A head and shoulders pattern must create three successive highs, with the largest peak in the middle, creating a structure that resembles a head and shoulders. It isn’t uncommon for an evening star pattern to form at one or several of these peaks.

Evening Star Pattern Versus Triple Top Pattern

Again, both patterns are bearish reversal patterns. The key difference here is that a triple top has three roughly equally high peaks and develops across a longer timeframe and larger number of candles.

Much like the head and shoulders pattern, it isn’t uncommon for evening star patterns to form at one or more of the peaks in a triple top pattern, strengthening the probability of the signal.


The evening star pattern is a fairly straightforward to understand and trade pattern. We have created this list of frequently asked questions to help clear up any remaining confusion or concerns.

Can evening stars be green?

The answer is yes and no! But to help clarify, we’ll further explain. The evening star pattern must start green, form a doj on the next candle, then close with a large red candle. The evening star doji itself in the middle of the pattern can be either green or red. It doesn’t matter – both are bearish signals.

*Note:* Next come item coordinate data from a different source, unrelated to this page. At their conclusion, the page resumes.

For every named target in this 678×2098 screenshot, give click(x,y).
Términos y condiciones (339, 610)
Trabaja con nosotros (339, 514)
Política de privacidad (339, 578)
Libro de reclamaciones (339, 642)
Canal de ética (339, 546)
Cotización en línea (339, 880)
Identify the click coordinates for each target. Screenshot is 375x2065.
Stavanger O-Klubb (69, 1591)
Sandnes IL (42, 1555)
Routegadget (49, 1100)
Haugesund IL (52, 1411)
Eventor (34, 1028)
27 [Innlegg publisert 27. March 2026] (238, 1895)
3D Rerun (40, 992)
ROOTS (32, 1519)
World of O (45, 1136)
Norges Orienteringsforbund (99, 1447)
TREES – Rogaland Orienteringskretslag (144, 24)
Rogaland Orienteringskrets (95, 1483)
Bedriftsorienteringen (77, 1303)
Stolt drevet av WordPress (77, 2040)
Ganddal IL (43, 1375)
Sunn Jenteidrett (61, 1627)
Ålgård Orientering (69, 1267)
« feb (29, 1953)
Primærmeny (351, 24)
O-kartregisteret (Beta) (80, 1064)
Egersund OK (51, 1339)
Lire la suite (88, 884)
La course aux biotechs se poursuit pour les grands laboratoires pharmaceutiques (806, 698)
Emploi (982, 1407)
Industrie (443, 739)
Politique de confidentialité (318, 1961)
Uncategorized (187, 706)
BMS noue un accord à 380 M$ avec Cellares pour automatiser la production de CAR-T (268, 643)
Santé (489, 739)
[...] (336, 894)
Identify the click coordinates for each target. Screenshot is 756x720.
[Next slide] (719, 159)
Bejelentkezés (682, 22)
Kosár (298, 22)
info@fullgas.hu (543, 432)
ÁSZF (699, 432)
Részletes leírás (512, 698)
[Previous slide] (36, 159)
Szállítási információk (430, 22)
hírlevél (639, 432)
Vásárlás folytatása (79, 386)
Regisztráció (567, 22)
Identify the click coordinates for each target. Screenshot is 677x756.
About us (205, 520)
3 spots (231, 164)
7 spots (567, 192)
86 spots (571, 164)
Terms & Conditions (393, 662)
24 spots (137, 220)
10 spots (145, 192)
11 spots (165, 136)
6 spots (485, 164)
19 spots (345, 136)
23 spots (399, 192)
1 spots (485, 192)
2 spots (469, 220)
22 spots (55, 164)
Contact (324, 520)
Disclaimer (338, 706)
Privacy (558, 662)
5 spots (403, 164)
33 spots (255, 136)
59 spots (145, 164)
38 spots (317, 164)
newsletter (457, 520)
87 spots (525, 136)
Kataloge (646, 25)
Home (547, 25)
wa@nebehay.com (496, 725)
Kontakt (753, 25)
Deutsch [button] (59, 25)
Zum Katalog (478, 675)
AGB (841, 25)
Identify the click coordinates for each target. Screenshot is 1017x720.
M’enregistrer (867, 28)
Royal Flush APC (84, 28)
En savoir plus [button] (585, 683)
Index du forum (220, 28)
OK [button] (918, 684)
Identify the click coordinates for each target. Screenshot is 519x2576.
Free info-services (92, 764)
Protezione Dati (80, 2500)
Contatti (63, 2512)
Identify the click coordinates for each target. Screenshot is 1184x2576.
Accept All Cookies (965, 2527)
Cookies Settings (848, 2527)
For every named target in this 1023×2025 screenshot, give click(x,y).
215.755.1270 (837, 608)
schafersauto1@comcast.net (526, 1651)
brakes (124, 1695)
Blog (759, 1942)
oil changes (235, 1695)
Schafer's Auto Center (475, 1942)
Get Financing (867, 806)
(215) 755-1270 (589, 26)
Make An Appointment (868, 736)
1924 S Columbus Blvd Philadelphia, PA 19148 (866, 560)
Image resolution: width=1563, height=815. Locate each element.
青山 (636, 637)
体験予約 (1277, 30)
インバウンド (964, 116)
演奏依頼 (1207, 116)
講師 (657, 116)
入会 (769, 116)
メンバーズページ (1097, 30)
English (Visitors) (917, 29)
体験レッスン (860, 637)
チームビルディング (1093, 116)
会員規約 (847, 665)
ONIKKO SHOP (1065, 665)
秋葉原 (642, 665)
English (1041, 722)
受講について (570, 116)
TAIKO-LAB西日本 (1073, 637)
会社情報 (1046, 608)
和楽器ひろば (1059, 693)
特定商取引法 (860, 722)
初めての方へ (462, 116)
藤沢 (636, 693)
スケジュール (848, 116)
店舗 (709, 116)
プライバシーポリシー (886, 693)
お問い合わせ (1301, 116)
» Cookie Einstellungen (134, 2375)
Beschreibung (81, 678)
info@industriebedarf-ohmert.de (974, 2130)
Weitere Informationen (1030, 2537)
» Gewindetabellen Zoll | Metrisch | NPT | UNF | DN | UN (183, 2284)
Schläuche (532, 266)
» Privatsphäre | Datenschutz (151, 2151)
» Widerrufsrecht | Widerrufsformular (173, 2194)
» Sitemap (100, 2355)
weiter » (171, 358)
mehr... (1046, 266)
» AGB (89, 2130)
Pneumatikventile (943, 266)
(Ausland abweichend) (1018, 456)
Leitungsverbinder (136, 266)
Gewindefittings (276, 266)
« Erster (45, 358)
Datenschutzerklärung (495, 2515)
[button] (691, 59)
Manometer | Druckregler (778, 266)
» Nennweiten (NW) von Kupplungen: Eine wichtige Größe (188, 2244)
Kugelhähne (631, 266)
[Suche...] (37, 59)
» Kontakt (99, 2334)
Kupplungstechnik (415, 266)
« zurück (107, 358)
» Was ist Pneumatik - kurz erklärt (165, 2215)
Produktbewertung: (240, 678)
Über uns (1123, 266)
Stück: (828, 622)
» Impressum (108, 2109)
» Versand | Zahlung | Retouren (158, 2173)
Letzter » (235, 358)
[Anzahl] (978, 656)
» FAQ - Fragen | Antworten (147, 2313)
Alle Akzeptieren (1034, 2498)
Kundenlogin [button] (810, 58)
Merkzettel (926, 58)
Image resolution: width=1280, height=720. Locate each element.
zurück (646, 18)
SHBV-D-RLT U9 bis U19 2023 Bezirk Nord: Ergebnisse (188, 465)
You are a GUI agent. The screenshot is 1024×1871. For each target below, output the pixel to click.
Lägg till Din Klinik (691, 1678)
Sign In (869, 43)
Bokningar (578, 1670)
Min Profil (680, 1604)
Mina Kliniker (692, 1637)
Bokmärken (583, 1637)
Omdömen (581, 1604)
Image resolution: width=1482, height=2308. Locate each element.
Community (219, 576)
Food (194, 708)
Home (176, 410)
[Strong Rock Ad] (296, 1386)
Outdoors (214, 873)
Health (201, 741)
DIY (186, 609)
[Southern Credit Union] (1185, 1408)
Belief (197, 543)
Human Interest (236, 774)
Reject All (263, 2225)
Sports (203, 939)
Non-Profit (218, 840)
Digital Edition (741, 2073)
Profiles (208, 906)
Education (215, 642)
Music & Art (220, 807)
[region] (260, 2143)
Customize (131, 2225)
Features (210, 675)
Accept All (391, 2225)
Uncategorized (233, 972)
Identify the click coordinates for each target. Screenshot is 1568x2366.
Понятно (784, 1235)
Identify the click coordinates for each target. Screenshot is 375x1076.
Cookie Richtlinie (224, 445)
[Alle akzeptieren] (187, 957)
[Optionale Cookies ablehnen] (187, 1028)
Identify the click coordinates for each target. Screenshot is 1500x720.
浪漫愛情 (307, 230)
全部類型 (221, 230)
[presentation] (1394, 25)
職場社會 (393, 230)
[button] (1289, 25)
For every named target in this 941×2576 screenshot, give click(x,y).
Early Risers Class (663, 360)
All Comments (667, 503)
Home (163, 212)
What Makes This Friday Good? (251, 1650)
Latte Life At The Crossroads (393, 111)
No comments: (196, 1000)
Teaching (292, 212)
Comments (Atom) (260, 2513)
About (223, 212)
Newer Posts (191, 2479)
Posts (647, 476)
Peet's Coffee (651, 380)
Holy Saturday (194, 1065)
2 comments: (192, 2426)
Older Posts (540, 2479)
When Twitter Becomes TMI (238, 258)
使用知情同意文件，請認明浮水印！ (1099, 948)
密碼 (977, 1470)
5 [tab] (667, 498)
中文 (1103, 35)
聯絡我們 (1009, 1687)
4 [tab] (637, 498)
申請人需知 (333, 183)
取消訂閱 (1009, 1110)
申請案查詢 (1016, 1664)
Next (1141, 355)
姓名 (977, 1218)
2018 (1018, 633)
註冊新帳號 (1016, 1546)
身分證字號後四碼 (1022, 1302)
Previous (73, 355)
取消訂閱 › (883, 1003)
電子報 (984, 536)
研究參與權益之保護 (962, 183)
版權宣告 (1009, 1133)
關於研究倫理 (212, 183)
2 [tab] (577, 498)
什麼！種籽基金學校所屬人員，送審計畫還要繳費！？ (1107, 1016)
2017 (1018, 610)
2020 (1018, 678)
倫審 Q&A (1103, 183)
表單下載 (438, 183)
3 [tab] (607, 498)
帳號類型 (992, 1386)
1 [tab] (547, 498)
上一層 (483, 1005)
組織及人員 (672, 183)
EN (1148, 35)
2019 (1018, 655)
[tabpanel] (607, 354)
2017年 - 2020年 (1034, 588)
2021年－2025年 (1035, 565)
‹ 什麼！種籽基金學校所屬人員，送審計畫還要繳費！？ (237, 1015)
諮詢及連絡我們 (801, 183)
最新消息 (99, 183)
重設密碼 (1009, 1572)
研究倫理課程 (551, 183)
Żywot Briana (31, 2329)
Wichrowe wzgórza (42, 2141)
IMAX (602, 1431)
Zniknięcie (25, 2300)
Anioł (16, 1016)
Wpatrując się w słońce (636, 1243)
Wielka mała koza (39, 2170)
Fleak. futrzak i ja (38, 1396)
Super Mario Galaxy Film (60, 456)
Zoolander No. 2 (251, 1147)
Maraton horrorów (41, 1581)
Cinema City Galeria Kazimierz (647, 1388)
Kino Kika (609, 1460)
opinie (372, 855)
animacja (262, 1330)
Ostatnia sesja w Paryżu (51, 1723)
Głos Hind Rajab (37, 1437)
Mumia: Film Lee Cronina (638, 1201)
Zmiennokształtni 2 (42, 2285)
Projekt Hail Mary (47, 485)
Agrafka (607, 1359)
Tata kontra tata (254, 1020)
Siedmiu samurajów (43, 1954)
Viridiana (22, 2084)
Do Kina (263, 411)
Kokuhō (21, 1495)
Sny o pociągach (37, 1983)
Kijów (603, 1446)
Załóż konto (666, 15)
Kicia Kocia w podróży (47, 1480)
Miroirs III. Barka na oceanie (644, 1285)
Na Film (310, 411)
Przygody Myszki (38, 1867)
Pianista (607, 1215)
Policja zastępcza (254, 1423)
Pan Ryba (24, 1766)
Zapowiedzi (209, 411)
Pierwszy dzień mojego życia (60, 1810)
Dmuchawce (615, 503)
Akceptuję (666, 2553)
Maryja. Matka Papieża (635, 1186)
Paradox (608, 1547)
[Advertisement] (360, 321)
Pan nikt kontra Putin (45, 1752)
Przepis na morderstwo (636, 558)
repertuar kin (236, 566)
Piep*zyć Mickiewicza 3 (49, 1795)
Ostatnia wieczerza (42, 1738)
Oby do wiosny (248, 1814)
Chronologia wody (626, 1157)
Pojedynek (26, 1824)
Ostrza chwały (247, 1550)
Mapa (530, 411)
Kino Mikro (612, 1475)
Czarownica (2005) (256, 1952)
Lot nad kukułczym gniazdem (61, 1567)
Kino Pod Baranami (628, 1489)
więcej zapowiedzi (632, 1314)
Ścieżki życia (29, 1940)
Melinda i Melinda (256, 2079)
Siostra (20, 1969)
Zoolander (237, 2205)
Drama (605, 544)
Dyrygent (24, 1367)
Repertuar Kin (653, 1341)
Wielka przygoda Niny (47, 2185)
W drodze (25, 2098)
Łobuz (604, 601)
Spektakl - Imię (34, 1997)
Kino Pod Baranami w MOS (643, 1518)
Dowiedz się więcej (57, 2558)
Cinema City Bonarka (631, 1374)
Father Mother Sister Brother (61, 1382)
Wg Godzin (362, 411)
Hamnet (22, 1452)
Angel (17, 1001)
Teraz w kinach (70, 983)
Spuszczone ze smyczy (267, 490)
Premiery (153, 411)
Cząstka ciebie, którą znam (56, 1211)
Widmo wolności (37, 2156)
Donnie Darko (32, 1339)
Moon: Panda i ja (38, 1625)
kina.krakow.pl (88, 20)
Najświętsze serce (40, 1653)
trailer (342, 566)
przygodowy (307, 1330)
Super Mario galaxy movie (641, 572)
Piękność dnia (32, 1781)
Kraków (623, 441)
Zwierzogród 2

How do you trade evening stars?

An evening star should first be identified by finding a large green candle, followed by a doji showing a pause in the market due to indecision. It is not advised to take a trade yet at the doji, and to instead wait for a large red candle for bearish confirmation. The trade is then taken, with a stop loss placed above the doji candle body. Several red candles and a downtrend should follow.

What are the pros and cons of evening star candlestick?

The pros to the evening star pattern are that it is easy to identify and is a very powerful signal if confirmed. In terms of cons, the evening star pattern can turn into a failed pattern. It is important to wait for the pattern to confirm and not take an entry during the formation of the doji candle. The pattern is confirmed when at least 50% of the first candle is engulfed by the third candle, and its strength as a reversal signal grows the more the red candle engulfs the green candle.

How reliable is the evening star pattern?

The evening star pattern is among one of the more reliable Japanese candlestick patterns and technical signals, because they are easy to spot and significant in terms of acting as a trend reversal. The success of trading an evening star pattern can be improved by combining the pattern with other signals like technical indicators, chart patterns, and more. The third candle must also engulf more than 50% of the first candle or is considered invalid.